Building in Tokyo, Japan

The Hotel New Otani Tokyo is a hotel in Chiyoda City, Tokyo, Japan. Opened in 1964 and operated by New Otani Hotels, the hotel has 1,479 rooms and 39 restaurants. It has hosted numerous heads of state and is home to a 400-year-old garden.

== History ==
Construction of the hotel was requested by the Japanese government in the early 1960s, in order to fill a perceived shortage of hotel space for foreign visitors to the upcoming 1964 Summer Olympics. Yonetaro Otani, a former sumo wrestler who founded and ran a small steel company, agreed to build the hotel on a site he owned. It had formerly been the site of the Fushimi-no-miya family residence in the Kioicho district of Tokyo (and before that, the residence of samurai lord Katō Kiyomasa). The 1,085-room hotel was built in seventeen months using a number of techniques that were revolutionary in Japan at the time, such as curtain walls and prefabricated unit bathrooms. The 400-year-old garden on the site was retained as part of the hotel. The hotel was first announced under a management contract with Sheraton Hotels as the Otani-Sheraton Hotel.

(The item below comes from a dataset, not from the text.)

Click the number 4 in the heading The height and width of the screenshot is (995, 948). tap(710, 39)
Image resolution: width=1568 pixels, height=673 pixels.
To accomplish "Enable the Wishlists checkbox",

However, by the time of its completion, the arrangement was no longer in place, (Note: The New Otani would later be part of an unrelated reservations arrangement with Sheraton from 1971–1992, under which it was marketed as The New Otani, a Sheraton Referral Hotel.) and the hotel opened as The New Otani on 1 September 1964, to coincide with the Olympics the following month.

The New Otani was the tallest building in Tokyo from 1964 until 1968, when the Kasumigaseki Building was completed. It took on an iconic status during this period, particularly for its unique revolving restaurant on the highest floor. During this time, the building was a filming location for the 1967 James Bond film You Only Live Twice, where it appeared as the headquarters of Osato Chemical & Engineering Co Ltd, the Japanese front for Ernst Stavro Blofeld's SPECTRE organisation. The New Otani was greatly expanded in 1974, when the 40-storey Garden Tower opened. A third building, the 30-storey Garden Court office tower, opened in 1991. The original 1964 building, today referred to as "The Main", was extensively renovated and remodelled in 2007, when it was given a modern glass facade.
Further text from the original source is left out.